Exercise prompt: Looking at the records below, say how many lines contain "will". Nothing else belongs in the answer.

##########

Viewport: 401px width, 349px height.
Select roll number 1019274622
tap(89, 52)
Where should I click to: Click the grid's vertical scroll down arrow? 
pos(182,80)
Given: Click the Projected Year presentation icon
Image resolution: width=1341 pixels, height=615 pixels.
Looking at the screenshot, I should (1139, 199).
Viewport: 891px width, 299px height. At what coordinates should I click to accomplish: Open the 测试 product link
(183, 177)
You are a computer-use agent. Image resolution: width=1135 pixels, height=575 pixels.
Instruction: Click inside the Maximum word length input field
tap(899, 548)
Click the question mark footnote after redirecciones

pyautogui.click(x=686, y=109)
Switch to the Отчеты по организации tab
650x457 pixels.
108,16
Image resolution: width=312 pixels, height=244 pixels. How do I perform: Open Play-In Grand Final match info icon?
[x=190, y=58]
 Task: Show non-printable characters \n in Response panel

##########

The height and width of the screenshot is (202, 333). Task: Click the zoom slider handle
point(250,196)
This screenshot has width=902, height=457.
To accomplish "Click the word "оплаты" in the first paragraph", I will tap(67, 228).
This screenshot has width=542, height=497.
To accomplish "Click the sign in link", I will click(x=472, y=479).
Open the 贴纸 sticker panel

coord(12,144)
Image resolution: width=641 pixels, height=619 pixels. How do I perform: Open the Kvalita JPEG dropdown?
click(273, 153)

##########

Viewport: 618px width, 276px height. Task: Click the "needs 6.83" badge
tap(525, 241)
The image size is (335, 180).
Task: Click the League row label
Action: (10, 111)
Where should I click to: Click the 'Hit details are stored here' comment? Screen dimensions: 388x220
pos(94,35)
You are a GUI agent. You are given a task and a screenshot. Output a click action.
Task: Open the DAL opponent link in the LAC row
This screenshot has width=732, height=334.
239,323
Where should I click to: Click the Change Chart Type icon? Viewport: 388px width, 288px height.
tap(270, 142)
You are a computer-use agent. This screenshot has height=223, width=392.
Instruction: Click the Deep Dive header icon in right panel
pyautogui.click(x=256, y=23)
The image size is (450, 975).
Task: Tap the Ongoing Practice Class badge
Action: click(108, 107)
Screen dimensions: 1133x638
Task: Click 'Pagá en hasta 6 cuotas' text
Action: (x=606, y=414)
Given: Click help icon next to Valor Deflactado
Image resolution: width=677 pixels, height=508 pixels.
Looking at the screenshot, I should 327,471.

##########

Answer to the problem: 2